Diether asintió con expresión resignada. Los alemanes combatían por cada palmo de terreno, pero desgraciadamente habían sido incapaces de detener el avance hacia el norte de las fuerzas aliadas.

Al cabo de unos instantes, el mayor lo hizo entrar en el despacho de Rommel, una magnífica sala de la planta baja. Diether contempló con envidia el valioso tapiz de Gobelinos del siglo XVII que colgaba de una de las paredes. El mobiliario se reducía a unas cuantas sillas y un enorme escritorio, que a Diether le pareció de la misma época que el tapiz. Sentado ante él, trabajando a la luz de una única lámpara de sobremesa, había un individuo menudo de frente despejada y escaso cabello rubio rojizo.

─Ha llegado el mayor Franck, mariscal ─le anunció Godel.

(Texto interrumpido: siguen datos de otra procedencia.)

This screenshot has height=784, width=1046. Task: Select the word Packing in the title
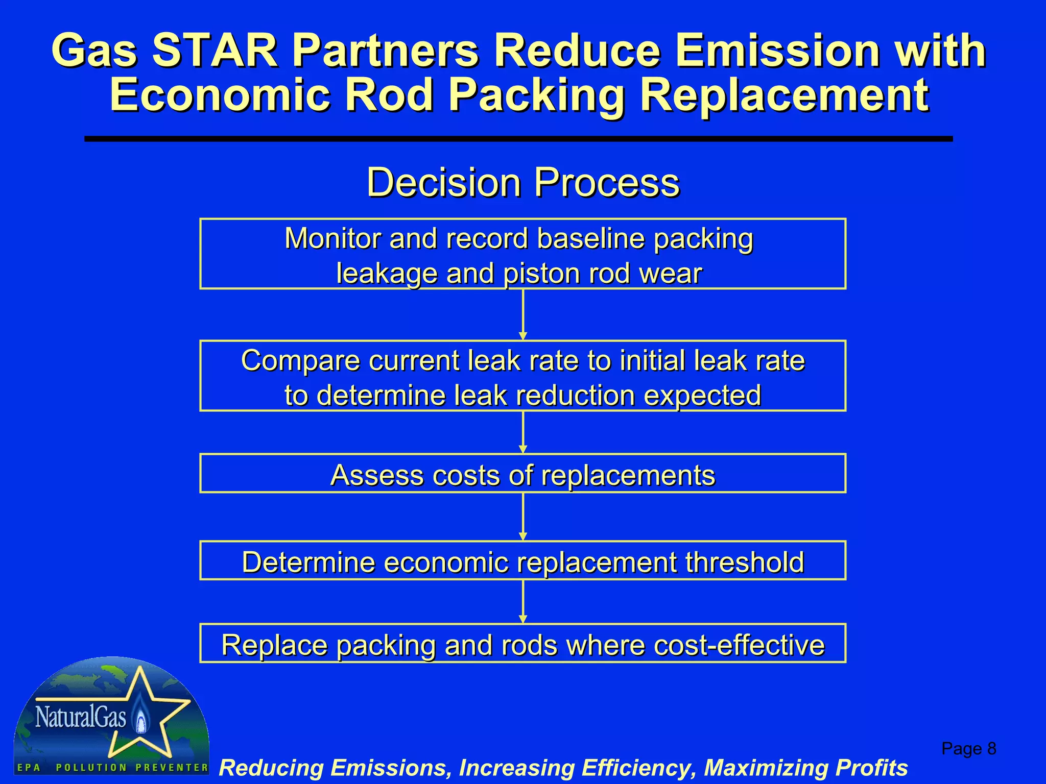(x=537, y=95)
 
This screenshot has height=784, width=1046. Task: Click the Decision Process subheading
(x=523, y=182)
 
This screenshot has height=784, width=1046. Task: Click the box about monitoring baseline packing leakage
(x=522, y=254)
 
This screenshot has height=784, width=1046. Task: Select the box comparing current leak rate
(x=522, y=376)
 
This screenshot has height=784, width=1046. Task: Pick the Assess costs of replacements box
(x=522, y=474)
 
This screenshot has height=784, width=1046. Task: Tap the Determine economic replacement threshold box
(x=522, y=561)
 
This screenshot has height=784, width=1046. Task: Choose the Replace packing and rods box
(x=522, y=644)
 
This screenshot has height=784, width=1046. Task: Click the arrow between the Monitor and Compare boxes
(x=522, y=314)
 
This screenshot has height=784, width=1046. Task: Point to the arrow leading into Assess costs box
(x=522, y=432)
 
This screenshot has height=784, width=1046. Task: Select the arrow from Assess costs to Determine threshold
(x=522, y=517)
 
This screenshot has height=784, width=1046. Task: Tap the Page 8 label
(x=968, y=749)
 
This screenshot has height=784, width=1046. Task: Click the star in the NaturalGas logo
(x=153, y=715)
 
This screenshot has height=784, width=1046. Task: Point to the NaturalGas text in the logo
(x=81, y=717)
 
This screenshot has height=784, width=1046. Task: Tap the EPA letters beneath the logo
(x=29, y=768)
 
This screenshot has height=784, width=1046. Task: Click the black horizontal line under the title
(x=518, y=139)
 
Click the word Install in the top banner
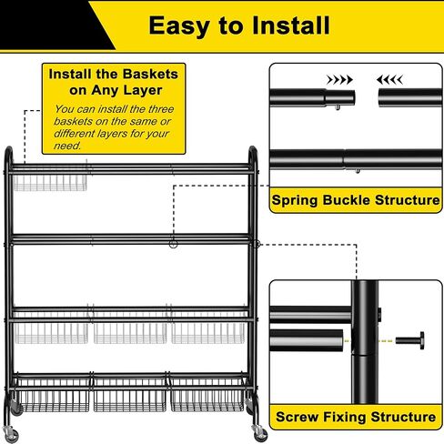pos(290,25)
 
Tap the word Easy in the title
pos(179,26)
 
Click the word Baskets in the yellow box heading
pos(150,74)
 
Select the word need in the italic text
pos(67,146)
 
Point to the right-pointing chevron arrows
pos(339,80)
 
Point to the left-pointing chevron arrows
pos(389,80)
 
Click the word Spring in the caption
pos(295,200)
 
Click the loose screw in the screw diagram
pos(409,340)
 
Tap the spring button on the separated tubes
pos(338,107)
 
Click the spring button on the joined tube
pos(358,171)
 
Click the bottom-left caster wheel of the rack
pos(12,435)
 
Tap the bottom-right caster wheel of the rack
pos(260,433)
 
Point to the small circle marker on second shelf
pos(173,244)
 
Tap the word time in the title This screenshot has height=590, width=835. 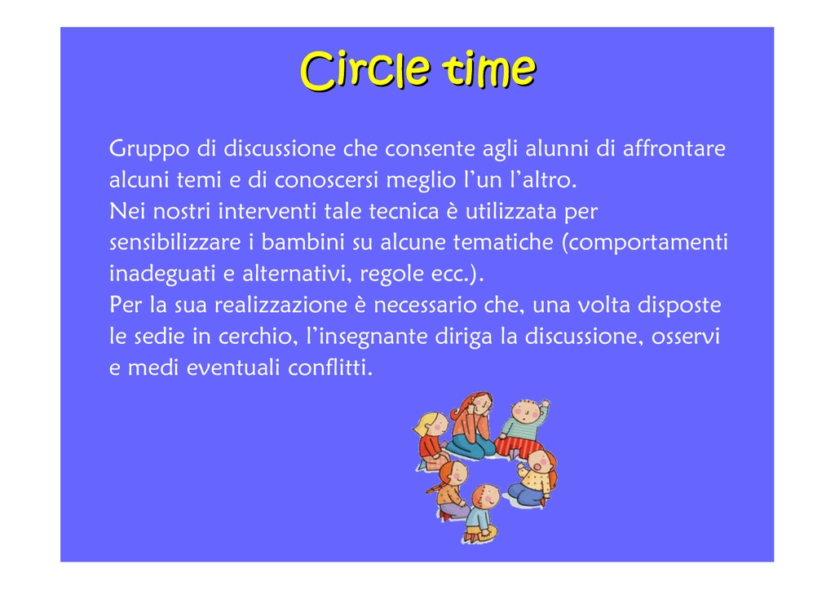click(x=490, y=69)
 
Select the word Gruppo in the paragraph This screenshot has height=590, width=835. click(x=149, y=149)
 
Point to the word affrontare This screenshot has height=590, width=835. click(x=674, y=148)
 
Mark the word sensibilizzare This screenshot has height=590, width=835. click(x=175, y=242)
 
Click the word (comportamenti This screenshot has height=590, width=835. click(x=645, y=243)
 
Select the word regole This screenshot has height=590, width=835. click(x=392, y=274)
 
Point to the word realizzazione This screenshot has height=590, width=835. click(x=281, y=305)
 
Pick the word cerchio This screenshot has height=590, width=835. click(x=258, y=337)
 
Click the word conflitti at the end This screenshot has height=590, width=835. click(x=330, y=367)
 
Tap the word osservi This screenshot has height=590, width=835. click(x=686, y=337)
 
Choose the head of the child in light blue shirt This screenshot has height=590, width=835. click(x=486, y=497)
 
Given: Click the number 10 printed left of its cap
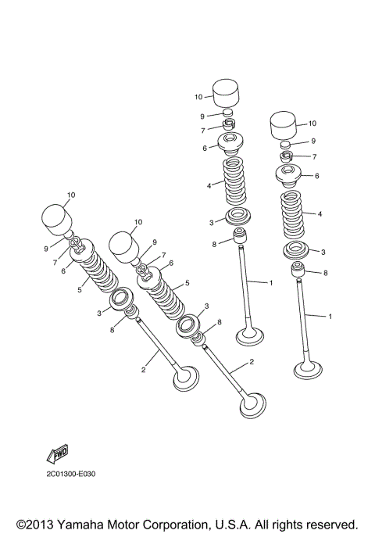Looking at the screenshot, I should pyautogui.click(x=198, y=96).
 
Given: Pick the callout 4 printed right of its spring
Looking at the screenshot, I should pyautogui.click(x=320, y=213).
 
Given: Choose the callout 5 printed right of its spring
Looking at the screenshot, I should pyautogui.click(x=187, y=284).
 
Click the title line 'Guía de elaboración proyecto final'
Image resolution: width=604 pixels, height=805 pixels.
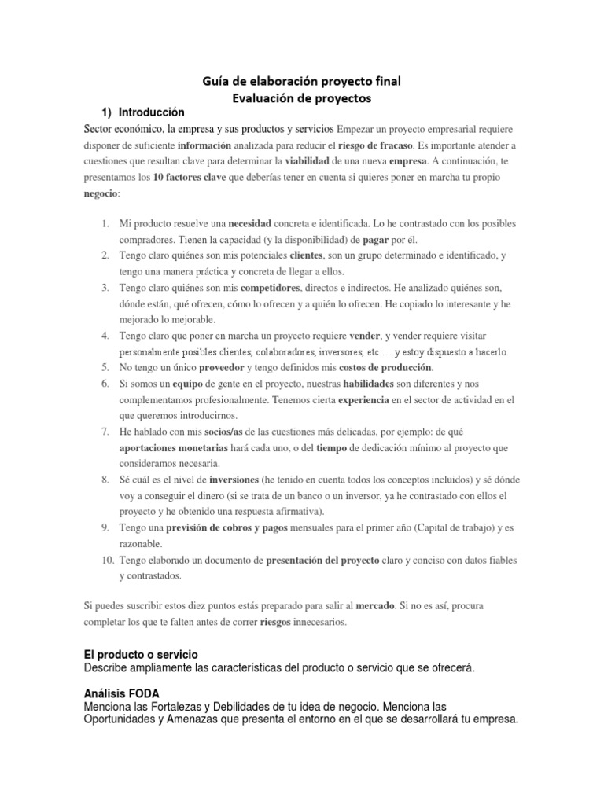[x=301, y=82]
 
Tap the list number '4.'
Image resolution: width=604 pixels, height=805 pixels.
[x=105, y=336]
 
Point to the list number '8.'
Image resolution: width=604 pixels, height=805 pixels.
[x=105, y=480]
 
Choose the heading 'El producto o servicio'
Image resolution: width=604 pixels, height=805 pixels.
[x=141, y=654]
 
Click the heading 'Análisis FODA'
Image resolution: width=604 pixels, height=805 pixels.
[x=121, y=694]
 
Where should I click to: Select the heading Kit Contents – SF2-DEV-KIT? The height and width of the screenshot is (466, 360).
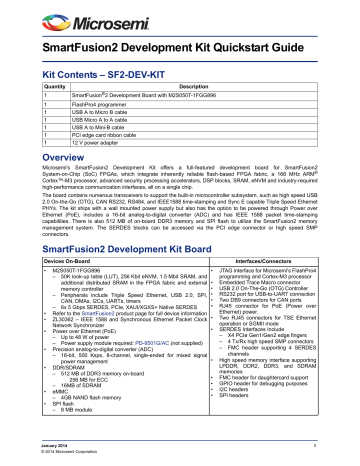click(102, 74)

Diether esperaba hecho un manojo de nervios. Rommel siguió leyendo durante unos segundos; luego, hizo una señal en la hoja de papel. Parecía un director de banco revisando las cuentas de sus clientes más importantes... hasta que alzó la mirada. Diether lo había visto con anterioridad, pero el rostro de su comandante le infundió el mismo temor de otras veces. Era el de un boxeador ─nariz aplastada, barbilla ancha y ojos juntos─ y traslucía la desnuda agresividad que había hecho de Rommel un comandante legendario. Diether recordó la anécdota de su primer hecho de armas conocido. Durante la Primera Guerra Mundial, al mando de una avanzadilla de tres hombres, Rommel se había encontrado con un grupo de veinte soldados franceses. En lugar de retirarse en busca de refuerzos, había abierto fuego y aniquilado al enemigo. Diether se dijo que había tenido suerte, pero recordó la frase de Napoleón: «Dadme generales con suerte». Desde entonces, Rommel siempre había preferido el ataque audaz e inesperado al avance cauto y bien planeado. En eso era justo lo contrario que su adversario en el desierto, Montgomery, cuya filosofía consistía en no atacar hasta estar seguro de la victoria.